I might just add the Echinodorus tank for a laugh!


----------



## Antoni (17 May 2012)

Good luck, Mark! this year in the top 40, please


----------



## Mark Evans (17 May 2012)

ianho said:
			
		

> when is the closing date??



14 days left mate



			
				Antoni said:
			
		

> Mark! this year in the top 40, please



Nice as that would be, i dont think it's strong enough. That said, it's featured in the new Tropica catalogue...double page spread, front cover and a full tank shot.

It doent break the rules, as the image Tropica used is different to the one i've submitted.   i don't like rule breaking.


----------



## Aquadream (17 May 2012)

Good luck Mark.
I have submitted my "paradise" about month and a half ago. 
I was so itchy to show the final shot here, but then ... the rules.


----------



## Mark Evans (17 May 2012)

Aquadream said:
			
		

> I was so itchy to show the final shot here, but then ... the rules.

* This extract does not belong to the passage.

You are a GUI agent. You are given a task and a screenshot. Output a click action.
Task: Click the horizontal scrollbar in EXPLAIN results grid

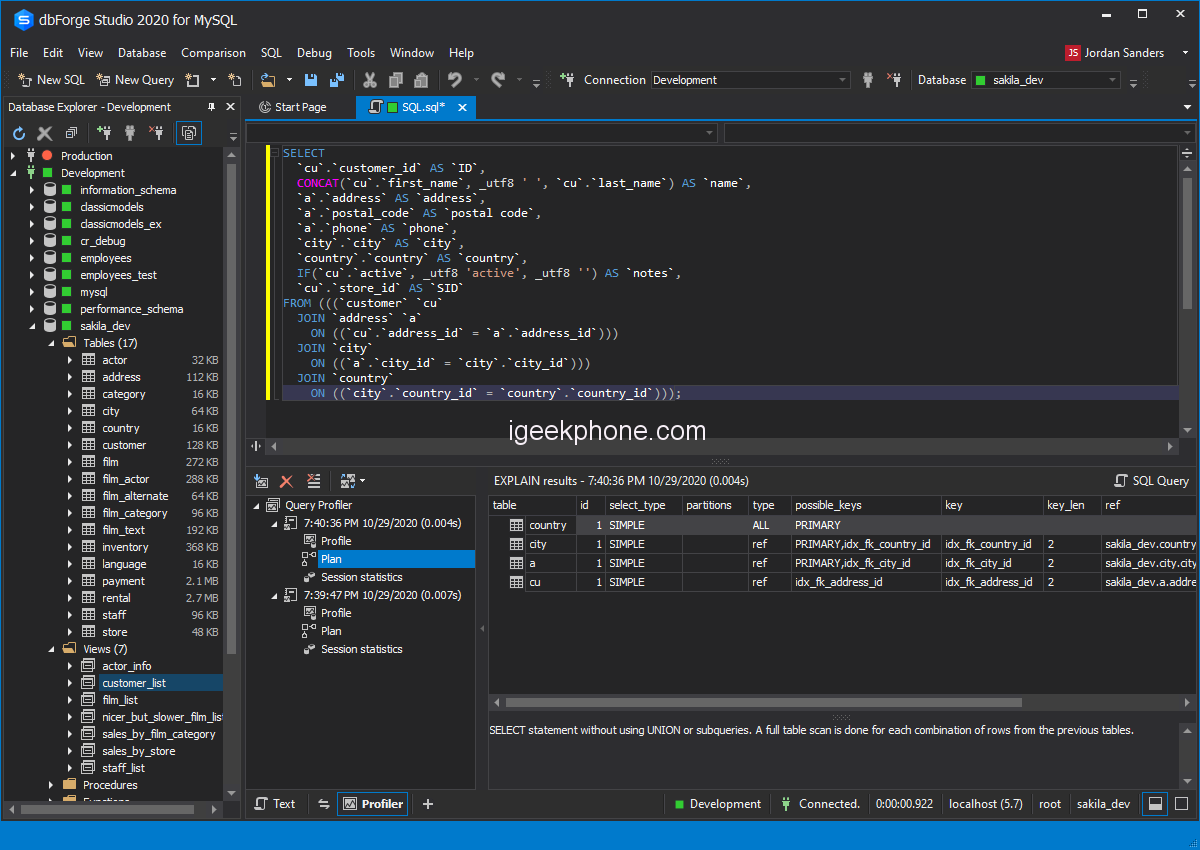[x=760, y=703]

I know. i'd like to show mine too.  :?


----------



## viktorlantos (17 May 2012)

Mark Evans said:
			
		

> ianho said:
> 
> 
> 
> ...



Cheers Mark just seen the tropica tanks a interzoo today. Superb work mate! 


Sent from my iPad using Tapatalk HD


----------



## George Farmer (17 May 2012)

Well done mate.   Really chuffed you've entered.


----------



## Mark Evans (17 May 2012)

viktorlantos said:
			
		

> Cheers Mark just seen the tropica tanks a interzoo today. Superb work mate!



Cheers Viktor. I take it they managed to move it OK?


----------



## Mark Evans (17 May 2012)

George Farmer said:
			
		

> Well done mate.  Really chuffed you've entered.



Gotta keep the numbers up mate.


----------



## Piece-of-fish (17 May 2012)

Well done Mark    You wont be dissapointed by result.
I will make a debut this year with office tank. Just need to scrape as much algae off as possible    Gotta pay tribute for 2 year old monster


----------



## Antoni (17 May 2012)

Mark Evans said:
			
		

> Antoni said:
> 
> 
> 
> ...



I think the tank is quite nice and different. I will keep an eye for the Tropica catalogue


----------



## Mark Evans (21 May 2012)

So there's about 5 from the UK?....Really, this isnt very good. 

There are some crackin' UK scapers on the forum.


----------



## sr20det (21 May 2012)

Mark Evans said:
			
		

> So there's about 5 from the UK?....Really, this isnt very good.
> 
> There are some crackin' UK scapers on the forum.



have to agree, there are a few (more then a few actually) on here that I have seen, that are stunning.


----------



## Mark Evans (21 May 2012)

Thats my point. We need as many entries as possible. 

On so many points, companies abroad could take us more seriously, and then maybe start dropping prices. Silly things like this help, i'm sure.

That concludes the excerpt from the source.